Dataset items
<<<<

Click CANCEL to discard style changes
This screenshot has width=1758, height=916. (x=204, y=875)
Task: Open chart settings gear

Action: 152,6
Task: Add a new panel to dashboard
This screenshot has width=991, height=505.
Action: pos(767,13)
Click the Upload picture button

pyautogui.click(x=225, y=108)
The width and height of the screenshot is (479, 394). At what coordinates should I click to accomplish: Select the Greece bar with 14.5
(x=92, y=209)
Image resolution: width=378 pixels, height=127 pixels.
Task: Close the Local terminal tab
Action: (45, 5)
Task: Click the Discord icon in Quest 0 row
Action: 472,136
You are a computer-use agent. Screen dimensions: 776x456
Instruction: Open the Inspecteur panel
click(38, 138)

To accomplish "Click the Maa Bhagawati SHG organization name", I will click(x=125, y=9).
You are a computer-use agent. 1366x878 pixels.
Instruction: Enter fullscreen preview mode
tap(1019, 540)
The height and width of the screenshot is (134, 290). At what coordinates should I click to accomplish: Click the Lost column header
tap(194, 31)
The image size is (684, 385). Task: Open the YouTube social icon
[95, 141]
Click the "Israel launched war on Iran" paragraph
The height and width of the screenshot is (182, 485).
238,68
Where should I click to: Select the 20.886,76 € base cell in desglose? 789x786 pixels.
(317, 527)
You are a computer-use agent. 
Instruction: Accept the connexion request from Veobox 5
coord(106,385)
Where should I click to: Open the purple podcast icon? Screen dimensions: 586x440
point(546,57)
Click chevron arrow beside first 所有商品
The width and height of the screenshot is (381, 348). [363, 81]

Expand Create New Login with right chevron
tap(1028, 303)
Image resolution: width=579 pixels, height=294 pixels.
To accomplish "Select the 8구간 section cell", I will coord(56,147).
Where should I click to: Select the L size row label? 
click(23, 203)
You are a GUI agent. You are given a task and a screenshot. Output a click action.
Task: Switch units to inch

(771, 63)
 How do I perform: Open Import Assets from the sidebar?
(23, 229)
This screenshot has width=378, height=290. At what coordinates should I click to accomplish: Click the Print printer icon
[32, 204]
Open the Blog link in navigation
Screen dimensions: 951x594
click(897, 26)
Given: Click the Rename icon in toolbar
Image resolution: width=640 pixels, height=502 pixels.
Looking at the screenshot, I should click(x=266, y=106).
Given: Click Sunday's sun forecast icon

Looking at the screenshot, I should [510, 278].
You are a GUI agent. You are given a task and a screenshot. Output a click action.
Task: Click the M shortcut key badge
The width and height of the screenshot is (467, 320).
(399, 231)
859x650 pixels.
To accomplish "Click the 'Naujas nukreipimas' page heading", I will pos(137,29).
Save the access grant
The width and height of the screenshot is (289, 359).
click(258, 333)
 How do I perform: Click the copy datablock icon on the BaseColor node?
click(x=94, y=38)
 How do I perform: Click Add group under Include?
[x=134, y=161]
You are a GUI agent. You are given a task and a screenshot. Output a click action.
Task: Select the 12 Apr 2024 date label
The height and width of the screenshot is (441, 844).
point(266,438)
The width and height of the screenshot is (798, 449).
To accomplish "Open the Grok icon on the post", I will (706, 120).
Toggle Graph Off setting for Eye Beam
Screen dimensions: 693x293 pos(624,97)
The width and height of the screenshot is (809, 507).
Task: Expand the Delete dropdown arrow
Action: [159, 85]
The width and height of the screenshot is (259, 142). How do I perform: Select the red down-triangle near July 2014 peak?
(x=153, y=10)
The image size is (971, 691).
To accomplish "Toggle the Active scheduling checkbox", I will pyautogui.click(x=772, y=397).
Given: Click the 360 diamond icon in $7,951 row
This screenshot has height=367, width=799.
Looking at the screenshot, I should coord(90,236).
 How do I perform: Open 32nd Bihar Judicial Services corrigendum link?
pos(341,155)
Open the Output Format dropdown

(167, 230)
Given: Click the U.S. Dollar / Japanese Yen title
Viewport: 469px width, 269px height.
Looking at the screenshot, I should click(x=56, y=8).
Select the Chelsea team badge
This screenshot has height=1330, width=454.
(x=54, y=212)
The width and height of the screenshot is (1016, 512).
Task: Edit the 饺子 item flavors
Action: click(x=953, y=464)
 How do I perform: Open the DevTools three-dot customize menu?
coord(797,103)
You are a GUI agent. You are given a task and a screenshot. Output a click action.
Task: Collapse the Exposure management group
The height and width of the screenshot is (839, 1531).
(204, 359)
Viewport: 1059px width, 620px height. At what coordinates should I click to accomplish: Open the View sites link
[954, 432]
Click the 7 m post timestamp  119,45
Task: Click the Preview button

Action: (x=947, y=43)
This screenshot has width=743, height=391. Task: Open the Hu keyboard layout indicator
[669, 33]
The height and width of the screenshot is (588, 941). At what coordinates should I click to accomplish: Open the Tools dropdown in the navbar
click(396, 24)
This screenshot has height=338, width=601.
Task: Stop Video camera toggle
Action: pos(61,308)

>>>>

YOUR INSTRUCTIONS
Give back all the data exactly as written.

ANSWER TO THIS EXERCISE
Click CANCEL to discard style changes
This screenshot has width=1758, height=916. (x=204, y=875)
Task: Open chart settings gear

Action: 152,6
Task: Add a new panel to dashboard
This screenshot has width=991, height=505.
Action: pos(767,13)
Click the Upload picture button

pyautogui.click(x=225, y=108)
The width and height of the screenshot is (479, 394). At what coordinates should I click to accomplish: Select the Greece bar with 14.5
(x=92, y=209)
Image resolution: width=378 pixels, height=127 pixels.
Task: Close the Local terminal tab
Action: (45, 5)
Task: Click the Discord icon in Quest 0 row
Action: 472,136
You are a computer-use agent. Screen dimensions: 776x456
Instruction: Open the Inspecteur panel
click(38, 138)

To accomplish "Click the Maa Bhagawati SHG organization name", I will click(x=125, y=9).
You are a computer-use agent. 1366x878 pixels.
Instruction: Enter fullscreen preview mode
tap(1019, 540)
The height and width of the screenshot is (134, 290). At what coordinates should I click to accomplish: Click the Lost column header
tap(194, 31)
The image size is (684, 385). Task: Open the YouTube social icon
[95, 141]
Click the "Israel launched war on Iran" paragraph
The height and width of the screenshot is (182, 485).
238,68
Where should I click to: Select the 20.886,76 € base cell in desglose? 789x786 pixels.
(317, 527)
You are a computer-use agent. 
Instruction: Accept the connexion request from Veobox 5
coord(106,385)
Where should I click to: Open the purple podcast icon? Screen dimensions: 586x440
point(546,57)
Click chevron arrow beside first 所有商品
The width and height of the screenshot is (381, 348). [363, 81]

Expand Create New Login with right chevron
tap(1028, 303)
Image resolution: width=579 pixels, height=294 pixels.
To accomplish "Select the 8구간 section cell", I will coord(56,147).
Where should I click to: Select the L size row label? 
click(23, 203)
You are a GUI agent. You are given a task and a screenshot. Output a click action.
Task: Switch units to inch

(771, 63)
 How do I perform: Open Import Assets from the sidebar?
(23, 229)
This screenshot has width=378, height=290. At what coordinates should I click to accomplish: Click the Print printer icon
[32, 204]
Open the Blog link in navigation
Screen dimensions: 951x594
click(897, 26)
Given: Click the Rename icon in toolbar
Image resolution: width=640 pixels, height=502 pixels.
Looking at the screenshot, I should click(x=266, y=106).
Given: Click Sunday's sun forecast icon

Looking at the screenshot, I should [510, 278].
You are a GUI agent. You are given a task and a screenshot. Output a click action.
Task: Click the M shortcut key badge
The width and height of the screenshot is (467, 320).
(399, 231)
859x650 pixels.
To accomplish "Click the 'Naujas nukreipimas' page heading", I will pos(137,29).
Save the access grant
The width and height of the screenshot is (289, 359).
click(258, 333)
 How do I perform: Click the copy datablock icon on the BaseColor node?
click(x=94, y=38)
 How do I perform: Click Add group under Include?
[x=134, y=161]
You are a GUI agent. You are given a task and a screenshot. Output a click action.
Task: Select the 12 Apr 2024 date label
The height and width of the screenshot is (441, 844).
point(266,438)
The width and height of the screenshot is (798, 449).
To accomplish "Open the Grok icon on the post", I will (706, 120).
Toggle Graph Off setting for Eye Beam
Screen dimensions: 693x293 pos(624,97)
The width and height of the screenshot is (809, 507).
Task: Expand the Delete dropdown arrow
Action: [159, 85]
The width and height of the screenshot is (259, 142). How do I perform: Select the red down-triangle near July 2014 peak?
(x=153, y=10)
The image size is (971, 691).
To accomplish "Toggle the Active scheduling checkbox", I will pyautogui.click(x=772, y=397).
Given: Click the 360 diamond icon in $7,951 row
This screenshot has height=367, width=799.
Looking at the screenshot, I should coord(90,236).
 How do I perform: Open 32nd Bihar Judicial Services corrigendum link?
pos(341,155)
Open the Output Format dropdown

(167, 230)
Given: Click the U.S. Dollar / Japanese Yen title
Viewport: 469px width, 269px height.
Looking at the screenshot, I should click(x=56, y=8).
Select the Chelsea team badge
This screenshot has height=1330, width=454.
(x=54, y=212)
The width and height of the screenshot is (1016, 512).
Task: Edit the 饺子 item flavors
Action: click(x=953, y=464)
 How do I perform: Open the DevTools three-dot customize menu?
coord(797,103)
You are a GUI agent. You are given a task and a screenshot. Output a click action.
Task: Collapse the Exposure management group
The height and width of the screenshot is (839, 1531).
(204, 359)
Viewport: 1059px width, 620px height. At what coordinates should I click to accomplish: Open the View sites link
[954, 432]
Click the 7 m post timestamp  119,45
Task: Click the Preview button

Action: (x=947, y=43)
This screenshot has width=743, height=391. Task: Open the Hu keyboard layout indicator
[669, 33]
The height and width of the screenshot is (588, 941). At what coordinates should I click to accomplish: Open the Tools dropdown in the navbar
click(396, 24)
This screenshot has height=338, width=601.
Task: Stop Video camera toggle
Action: pos(61,308)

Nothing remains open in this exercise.